Die EZB fühlt sich zunehmend auch für das Klima zuständig. Mit einer aktuellen Studie verbindet sie warmes Wetter mit höheren Preisen.

In der Satzung der EZB steht niedergeschrieben, dass es nach Artikel 105 Absatz 1 das vorrangige Ziel des EZB ist, die Preisstabilität zu gewährleisten. Soweit dies ohne Beeinträchtigung dieses Ziels möglich ist, unterstützt das EZB auch die allgemeine Wirtschaftspolitik in der Eurozone. Von Klimaschutz oder Klimawandel etc ist da keine Rede. Aber seit einiger Zeit hört man immer wieder, dass die EZB sich auch für den Klimaschutz zuständig fühlt. Und aktuell schafft sie für das Thema eine Argumentationsgrundlage.
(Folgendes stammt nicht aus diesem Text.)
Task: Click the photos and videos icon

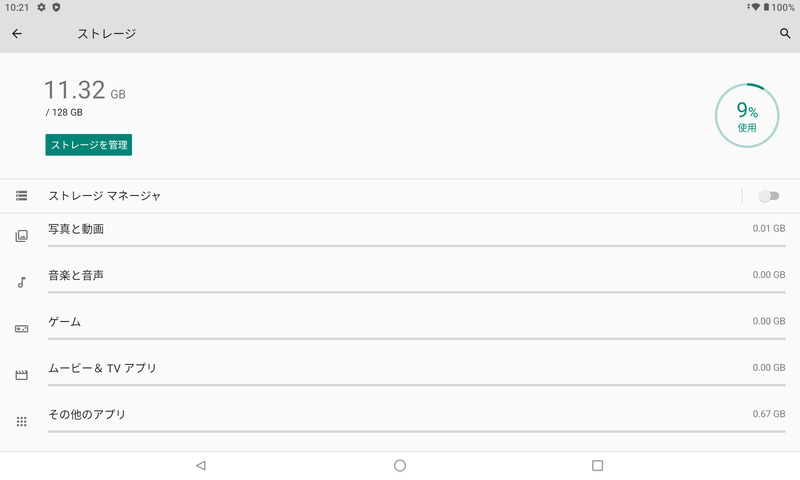Action: (21, 236)
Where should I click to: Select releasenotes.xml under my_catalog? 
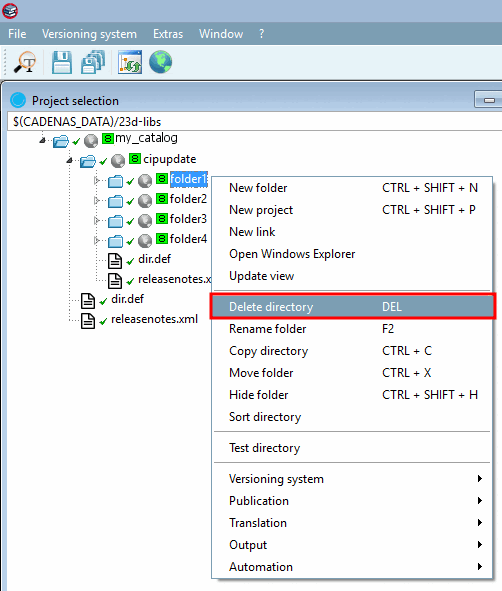[x=154, y=319]
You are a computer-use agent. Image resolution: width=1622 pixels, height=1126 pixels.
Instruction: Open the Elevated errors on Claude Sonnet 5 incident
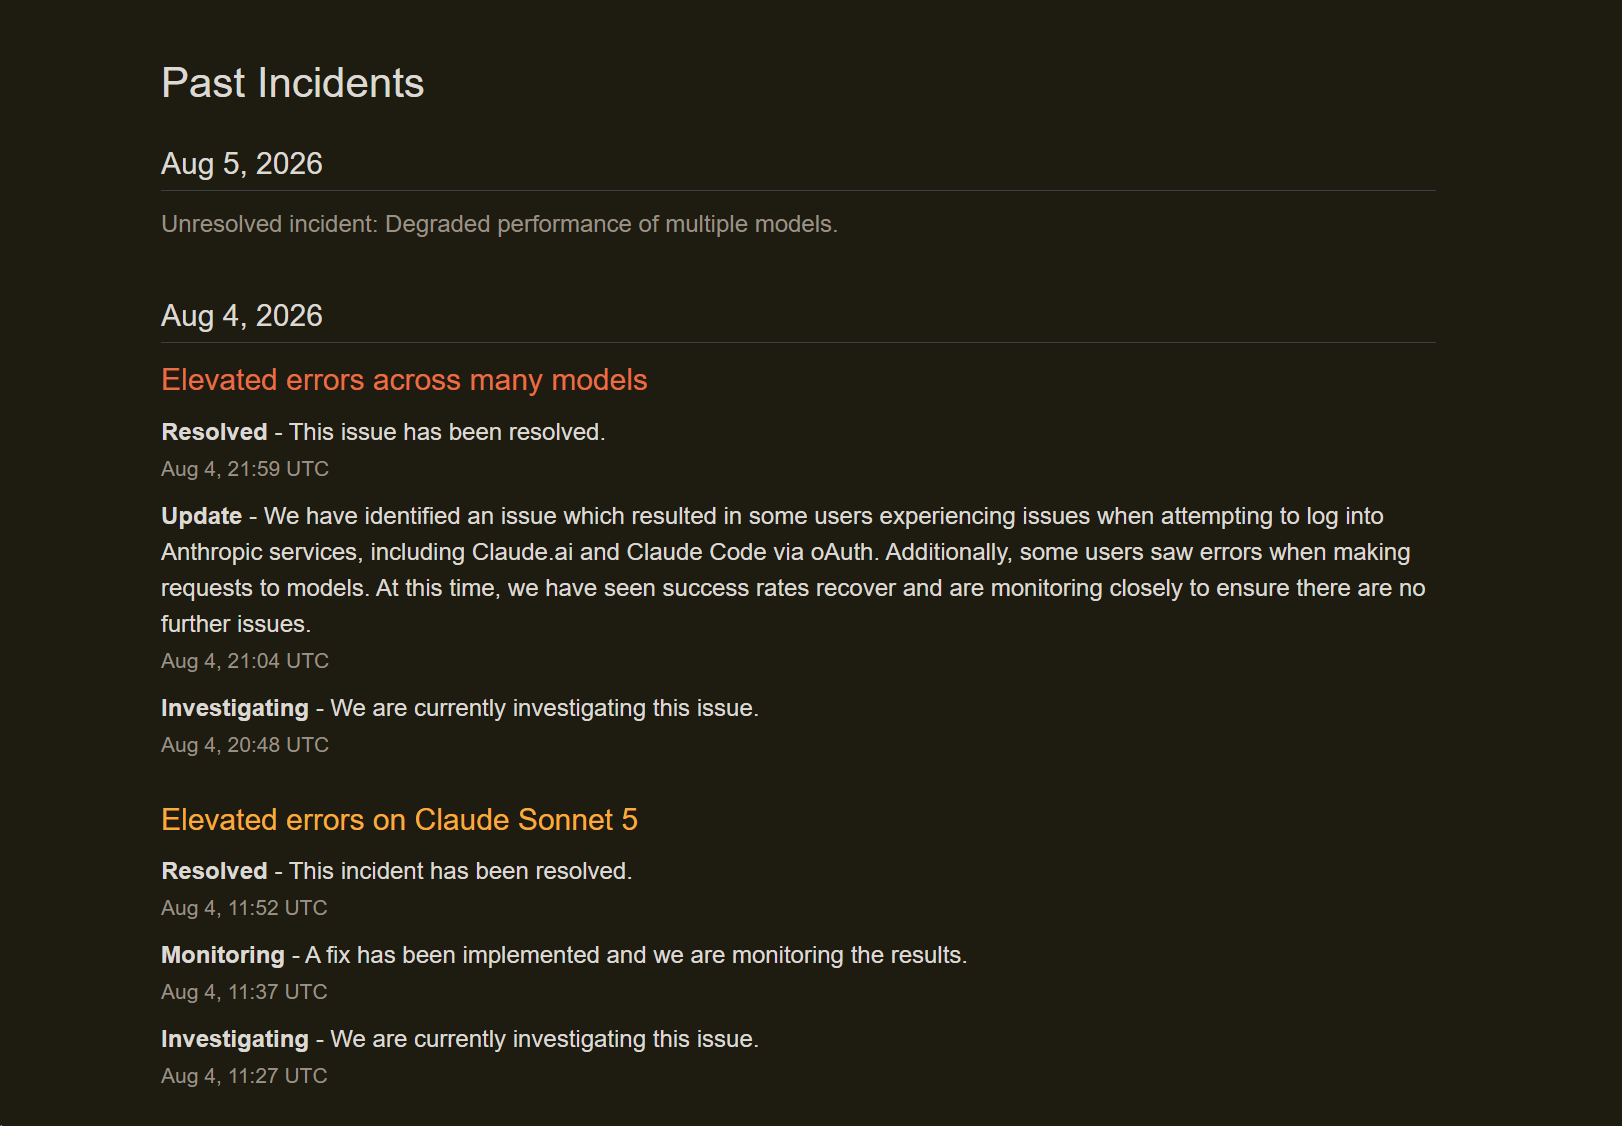click(399, 820)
EZB auch zuständig für Klimaschutz?

Denn wenn die EZB einfach nur sagt, sie sei nun auch für den Klimaschutz zuständig, würde sie damit zahlreiche Kritiker auf den Plan rufen, die zurecht darauf hinweisen, dass sie für Preisstabilität zu sorgen hat. Klimaschutz ist Sache der Regierungen in der Eurozone. Also muss die EZB eine Rechtfertigung bauen, wie Preisstabilität und Klimawandel verknüpft werden können. Dazu gibt es zum Beispiel auf der Webseite der EZB einen Themenbereich (hier zu finden). Dort heißt es unter anderem, man sei fest entschlossen, „im Rahmen unseres Mandats unseren Teil zum Kampf gegen den Klimawandel beizutragen“. Und bereits vor zwei Jahren präsentierte die Zentralbank einen „Maßnahmenplan zur Berücksichtigung von Klimaschutzaspekten in ihrer geldpolitischen Strategie“.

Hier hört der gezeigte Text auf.